Extract |
Exploding Whale Day - 50 Years Ago Today
FLORENCE, Ore. - A 45-foot, 8-ton whale washed up on the beach near Florence on Nov. 9, 1970.
Three days later, the whale's tale exploded into history - and became what some people regard as the first-ever viral story.
"It had to be said the Oregon State Highway Department not only had a whale of a problem on its hands," Paul Linnman reported for KATU more than a half century ago. "It had a stinking whale of a problem."
"So dynamite it was, some 20 cases or a half ton of it," he said. "The hope was that the long-dead pacific gray whale would be almost disintegrated by the blast."
"After they blew it up, everyone is watching in awe, and then 30 seconds later - blam blam blam - then everyone's going, 'There's huge chunks of whale blubber getting thrown on us,'" Umenhofer said in 2015.
The plan was to obliterate the whale into tiny pieces that seagulls would eat.
But as Linnman and former KATU Photojournalist Doug Brazil found out, the pieces were not exactly bite-sized.

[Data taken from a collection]

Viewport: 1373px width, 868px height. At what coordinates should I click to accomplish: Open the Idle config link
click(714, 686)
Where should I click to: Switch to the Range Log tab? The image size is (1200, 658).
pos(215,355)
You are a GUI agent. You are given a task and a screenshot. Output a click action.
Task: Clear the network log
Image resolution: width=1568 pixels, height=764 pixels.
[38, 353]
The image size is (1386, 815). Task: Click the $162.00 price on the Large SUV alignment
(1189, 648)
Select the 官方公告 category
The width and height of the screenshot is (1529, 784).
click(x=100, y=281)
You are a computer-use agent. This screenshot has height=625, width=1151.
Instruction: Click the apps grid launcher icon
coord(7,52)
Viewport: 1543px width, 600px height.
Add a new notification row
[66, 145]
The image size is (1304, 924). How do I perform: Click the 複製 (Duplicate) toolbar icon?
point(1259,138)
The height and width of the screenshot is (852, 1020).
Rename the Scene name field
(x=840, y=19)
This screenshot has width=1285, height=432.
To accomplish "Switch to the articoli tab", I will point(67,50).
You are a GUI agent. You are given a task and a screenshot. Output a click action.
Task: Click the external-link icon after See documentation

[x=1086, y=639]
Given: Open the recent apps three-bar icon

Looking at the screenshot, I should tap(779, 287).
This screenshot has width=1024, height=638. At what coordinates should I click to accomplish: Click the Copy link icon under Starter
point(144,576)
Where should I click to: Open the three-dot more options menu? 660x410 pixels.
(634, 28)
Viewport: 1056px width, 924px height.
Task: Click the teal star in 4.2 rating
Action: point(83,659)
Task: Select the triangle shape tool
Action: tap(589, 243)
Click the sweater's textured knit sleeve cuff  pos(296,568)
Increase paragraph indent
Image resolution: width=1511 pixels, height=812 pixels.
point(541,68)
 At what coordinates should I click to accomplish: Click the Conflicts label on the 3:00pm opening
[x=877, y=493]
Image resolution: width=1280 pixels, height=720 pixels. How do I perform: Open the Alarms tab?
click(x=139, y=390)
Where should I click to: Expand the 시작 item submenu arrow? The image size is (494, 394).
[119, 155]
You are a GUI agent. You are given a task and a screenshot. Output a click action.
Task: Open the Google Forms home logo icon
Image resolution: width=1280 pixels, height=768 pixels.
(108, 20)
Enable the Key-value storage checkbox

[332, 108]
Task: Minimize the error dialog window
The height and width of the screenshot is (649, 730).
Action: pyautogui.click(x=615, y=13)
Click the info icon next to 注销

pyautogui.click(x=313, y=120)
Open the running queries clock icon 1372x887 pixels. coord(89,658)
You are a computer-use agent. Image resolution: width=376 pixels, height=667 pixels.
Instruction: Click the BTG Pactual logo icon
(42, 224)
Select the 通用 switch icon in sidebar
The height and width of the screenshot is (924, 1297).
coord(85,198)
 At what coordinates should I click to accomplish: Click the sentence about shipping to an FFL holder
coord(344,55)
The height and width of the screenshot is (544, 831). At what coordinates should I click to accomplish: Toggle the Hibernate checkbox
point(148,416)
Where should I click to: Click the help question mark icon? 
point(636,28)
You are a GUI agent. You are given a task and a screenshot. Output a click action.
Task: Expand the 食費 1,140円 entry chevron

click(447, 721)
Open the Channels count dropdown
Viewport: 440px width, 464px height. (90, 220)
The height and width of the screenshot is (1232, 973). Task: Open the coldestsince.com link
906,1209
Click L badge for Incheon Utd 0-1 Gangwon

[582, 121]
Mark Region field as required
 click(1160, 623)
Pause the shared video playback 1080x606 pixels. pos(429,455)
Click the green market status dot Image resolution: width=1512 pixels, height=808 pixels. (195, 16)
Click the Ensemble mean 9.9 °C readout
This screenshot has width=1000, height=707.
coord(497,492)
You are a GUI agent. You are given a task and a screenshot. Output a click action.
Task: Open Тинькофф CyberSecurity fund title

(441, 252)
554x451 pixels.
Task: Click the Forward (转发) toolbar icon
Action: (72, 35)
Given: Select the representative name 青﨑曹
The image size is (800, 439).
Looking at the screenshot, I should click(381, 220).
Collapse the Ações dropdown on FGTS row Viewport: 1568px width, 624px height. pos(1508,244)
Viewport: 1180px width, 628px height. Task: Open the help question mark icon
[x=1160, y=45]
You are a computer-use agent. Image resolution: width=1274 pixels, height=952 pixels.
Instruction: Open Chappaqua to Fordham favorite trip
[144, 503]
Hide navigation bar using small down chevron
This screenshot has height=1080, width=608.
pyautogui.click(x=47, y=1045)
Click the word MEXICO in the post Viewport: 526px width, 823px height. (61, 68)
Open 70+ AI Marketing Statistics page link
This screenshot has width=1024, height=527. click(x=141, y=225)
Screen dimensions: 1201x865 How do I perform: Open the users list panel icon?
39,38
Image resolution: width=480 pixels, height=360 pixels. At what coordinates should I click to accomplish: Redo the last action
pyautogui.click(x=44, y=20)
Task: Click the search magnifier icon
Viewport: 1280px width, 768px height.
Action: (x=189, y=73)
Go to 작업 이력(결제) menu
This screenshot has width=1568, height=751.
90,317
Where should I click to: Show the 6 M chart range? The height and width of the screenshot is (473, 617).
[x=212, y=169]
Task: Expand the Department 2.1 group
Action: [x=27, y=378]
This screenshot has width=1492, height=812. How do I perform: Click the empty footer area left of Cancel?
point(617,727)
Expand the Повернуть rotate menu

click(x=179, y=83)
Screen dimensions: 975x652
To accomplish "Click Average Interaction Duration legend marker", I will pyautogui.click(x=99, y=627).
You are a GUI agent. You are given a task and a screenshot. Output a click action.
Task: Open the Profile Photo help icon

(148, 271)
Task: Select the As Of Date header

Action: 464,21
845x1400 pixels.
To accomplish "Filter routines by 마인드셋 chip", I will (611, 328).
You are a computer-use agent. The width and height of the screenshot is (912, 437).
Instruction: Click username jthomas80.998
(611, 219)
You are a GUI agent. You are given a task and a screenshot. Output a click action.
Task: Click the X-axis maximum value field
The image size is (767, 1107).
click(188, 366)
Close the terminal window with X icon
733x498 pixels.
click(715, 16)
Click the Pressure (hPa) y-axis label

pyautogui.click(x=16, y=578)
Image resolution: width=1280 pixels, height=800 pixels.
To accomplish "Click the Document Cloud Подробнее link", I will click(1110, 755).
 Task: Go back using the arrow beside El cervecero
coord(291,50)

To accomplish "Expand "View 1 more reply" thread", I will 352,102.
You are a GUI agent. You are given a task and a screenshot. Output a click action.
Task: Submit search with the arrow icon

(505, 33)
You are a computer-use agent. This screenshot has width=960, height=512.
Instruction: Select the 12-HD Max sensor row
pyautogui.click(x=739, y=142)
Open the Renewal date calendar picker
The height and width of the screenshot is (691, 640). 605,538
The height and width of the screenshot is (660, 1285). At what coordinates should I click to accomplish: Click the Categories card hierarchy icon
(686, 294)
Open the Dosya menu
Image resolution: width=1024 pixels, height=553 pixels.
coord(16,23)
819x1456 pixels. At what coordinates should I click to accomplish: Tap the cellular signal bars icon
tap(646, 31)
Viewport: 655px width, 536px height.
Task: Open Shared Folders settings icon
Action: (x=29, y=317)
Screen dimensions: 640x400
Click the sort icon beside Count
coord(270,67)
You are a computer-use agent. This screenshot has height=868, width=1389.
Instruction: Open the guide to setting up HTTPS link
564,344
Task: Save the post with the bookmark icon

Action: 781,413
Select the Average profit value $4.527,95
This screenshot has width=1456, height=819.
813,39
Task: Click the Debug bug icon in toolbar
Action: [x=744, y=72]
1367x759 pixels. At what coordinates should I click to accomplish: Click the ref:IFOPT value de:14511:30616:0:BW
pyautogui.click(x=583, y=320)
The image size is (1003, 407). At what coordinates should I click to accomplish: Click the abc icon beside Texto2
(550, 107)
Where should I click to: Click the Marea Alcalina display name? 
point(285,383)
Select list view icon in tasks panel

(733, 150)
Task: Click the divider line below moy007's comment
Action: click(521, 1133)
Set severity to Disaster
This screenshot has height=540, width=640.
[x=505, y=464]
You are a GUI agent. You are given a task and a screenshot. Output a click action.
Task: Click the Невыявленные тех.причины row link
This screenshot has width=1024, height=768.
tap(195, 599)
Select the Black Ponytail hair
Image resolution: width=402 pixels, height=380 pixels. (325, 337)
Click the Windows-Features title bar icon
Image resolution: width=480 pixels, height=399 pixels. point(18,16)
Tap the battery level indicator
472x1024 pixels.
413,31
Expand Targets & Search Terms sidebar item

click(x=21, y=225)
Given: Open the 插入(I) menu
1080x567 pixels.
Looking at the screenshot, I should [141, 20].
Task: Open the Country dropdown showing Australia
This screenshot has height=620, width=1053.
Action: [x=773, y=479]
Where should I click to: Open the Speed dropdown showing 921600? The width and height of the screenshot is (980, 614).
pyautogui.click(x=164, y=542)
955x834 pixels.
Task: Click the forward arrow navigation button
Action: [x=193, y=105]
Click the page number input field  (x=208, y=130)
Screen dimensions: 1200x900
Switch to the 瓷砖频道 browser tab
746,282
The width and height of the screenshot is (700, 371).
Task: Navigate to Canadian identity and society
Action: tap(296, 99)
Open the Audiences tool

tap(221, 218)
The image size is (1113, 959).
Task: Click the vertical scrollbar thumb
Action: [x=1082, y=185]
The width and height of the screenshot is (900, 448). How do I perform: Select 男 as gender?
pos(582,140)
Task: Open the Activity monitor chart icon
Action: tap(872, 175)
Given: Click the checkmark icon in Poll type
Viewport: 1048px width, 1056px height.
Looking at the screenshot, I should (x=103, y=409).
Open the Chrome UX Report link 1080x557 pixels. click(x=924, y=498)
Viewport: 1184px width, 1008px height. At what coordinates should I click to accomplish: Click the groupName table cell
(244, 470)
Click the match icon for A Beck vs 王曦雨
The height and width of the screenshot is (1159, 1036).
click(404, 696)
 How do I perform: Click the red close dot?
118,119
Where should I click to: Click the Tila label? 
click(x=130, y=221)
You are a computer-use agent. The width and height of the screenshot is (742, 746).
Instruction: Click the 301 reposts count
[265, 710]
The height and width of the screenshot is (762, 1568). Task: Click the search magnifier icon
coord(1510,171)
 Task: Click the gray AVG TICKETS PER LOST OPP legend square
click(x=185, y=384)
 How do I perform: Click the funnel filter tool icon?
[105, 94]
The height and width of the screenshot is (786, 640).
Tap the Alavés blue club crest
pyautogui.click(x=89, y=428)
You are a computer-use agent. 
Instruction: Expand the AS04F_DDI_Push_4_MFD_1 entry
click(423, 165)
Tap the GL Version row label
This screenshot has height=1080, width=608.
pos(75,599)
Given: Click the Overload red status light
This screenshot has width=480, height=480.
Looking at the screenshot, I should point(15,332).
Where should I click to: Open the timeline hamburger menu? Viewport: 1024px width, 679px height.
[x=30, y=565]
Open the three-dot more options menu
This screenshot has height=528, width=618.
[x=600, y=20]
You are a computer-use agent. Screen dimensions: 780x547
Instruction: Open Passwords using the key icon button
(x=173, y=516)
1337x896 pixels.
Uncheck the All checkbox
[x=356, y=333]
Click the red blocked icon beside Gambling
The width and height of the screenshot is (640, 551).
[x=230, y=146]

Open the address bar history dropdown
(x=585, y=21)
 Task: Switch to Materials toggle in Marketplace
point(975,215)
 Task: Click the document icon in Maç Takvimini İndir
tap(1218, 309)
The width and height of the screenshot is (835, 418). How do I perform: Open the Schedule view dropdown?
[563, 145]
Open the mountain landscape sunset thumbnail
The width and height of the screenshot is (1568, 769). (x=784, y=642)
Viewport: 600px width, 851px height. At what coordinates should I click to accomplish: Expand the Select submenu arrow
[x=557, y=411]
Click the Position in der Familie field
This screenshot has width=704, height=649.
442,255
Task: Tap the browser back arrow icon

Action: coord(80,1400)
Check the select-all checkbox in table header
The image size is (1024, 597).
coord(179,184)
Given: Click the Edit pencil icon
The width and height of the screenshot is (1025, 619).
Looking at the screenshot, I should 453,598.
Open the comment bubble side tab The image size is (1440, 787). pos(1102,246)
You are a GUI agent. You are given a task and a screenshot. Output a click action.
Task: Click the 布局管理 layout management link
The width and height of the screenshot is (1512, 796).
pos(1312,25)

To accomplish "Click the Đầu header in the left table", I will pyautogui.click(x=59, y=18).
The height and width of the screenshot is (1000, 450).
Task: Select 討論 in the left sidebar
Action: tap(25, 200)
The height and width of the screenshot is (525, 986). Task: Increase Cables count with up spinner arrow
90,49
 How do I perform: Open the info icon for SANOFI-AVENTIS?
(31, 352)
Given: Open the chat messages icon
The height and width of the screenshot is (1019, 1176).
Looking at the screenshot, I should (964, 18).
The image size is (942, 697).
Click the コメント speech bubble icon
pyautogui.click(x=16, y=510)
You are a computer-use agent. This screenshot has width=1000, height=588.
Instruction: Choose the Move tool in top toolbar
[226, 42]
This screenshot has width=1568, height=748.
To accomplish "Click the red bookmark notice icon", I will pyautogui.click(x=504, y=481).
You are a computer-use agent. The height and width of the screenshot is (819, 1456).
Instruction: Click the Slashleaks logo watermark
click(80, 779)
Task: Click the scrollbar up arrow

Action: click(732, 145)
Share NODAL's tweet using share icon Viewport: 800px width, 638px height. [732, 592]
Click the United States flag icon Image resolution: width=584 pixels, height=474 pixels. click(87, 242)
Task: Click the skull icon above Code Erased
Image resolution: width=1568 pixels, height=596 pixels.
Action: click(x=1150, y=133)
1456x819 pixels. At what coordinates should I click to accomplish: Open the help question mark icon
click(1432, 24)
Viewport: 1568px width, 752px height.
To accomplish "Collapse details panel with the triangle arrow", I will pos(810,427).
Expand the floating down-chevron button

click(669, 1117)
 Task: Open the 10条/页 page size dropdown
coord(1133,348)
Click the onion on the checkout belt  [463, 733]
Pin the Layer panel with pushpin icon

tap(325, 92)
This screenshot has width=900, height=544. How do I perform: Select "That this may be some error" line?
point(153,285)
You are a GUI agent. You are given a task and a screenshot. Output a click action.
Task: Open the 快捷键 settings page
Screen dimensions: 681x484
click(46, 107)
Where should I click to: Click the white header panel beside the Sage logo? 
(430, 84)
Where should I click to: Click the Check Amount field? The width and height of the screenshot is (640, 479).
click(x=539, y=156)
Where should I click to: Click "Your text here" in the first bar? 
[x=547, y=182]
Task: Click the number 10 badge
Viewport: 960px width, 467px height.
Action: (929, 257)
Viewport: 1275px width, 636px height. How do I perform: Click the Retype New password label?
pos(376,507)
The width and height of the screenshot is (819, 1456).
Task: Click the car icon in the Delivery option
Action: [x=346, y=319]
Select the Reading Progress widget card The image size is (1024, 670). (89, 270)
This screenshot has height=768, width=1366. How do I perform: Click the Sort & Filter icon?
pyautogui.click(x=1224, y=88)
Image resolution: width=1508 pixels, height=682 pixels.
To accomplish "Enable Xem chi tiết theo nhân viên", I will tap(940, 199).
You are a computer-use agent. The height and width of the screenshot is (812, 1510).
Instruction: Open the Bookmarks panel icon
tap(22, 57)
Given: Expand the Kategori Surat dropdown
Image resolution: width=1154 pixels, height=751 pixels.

Questions on the material |
A. Answer these questions about the exploding whale article:
(i) How long and how heavy was the whale that washed up near Florence?
(ii) How much dynamite was used, according to Paul Linnman?
(iii) What was supposed to happen to the pieces of the whale after the blast?
B. Write the next part of the exploding whale article, picking up after its final sentence.
None of the lines are needed here.

Written responses |
A.
(i) It was 45 feet long and weighed 8 tons.
(ii) Some 20 cases, or half a ton, of dynamite were used.
(iii) Seagulls were supposed to eat the tiny pieces.

B.
The two had to run to escape the flying blubber.
One chunk of airborne blubber proved so big it flattened a car.
"It might be concluded that should a whale ever wash ashore in Lane County again, those in charge will not only remember what to do," Linnman said in his now infamous report, "they'll certainly remember what not to do."
I remember that one; talk about a huge mess! There was blubber flying everywhere. Bystanders were running away, but couldn't escape from the blubber that was raining down on them. One chunk was so big that it crushed a guy's new car when the blubber fell from the sky. The state hasn't blow up a dead whale since.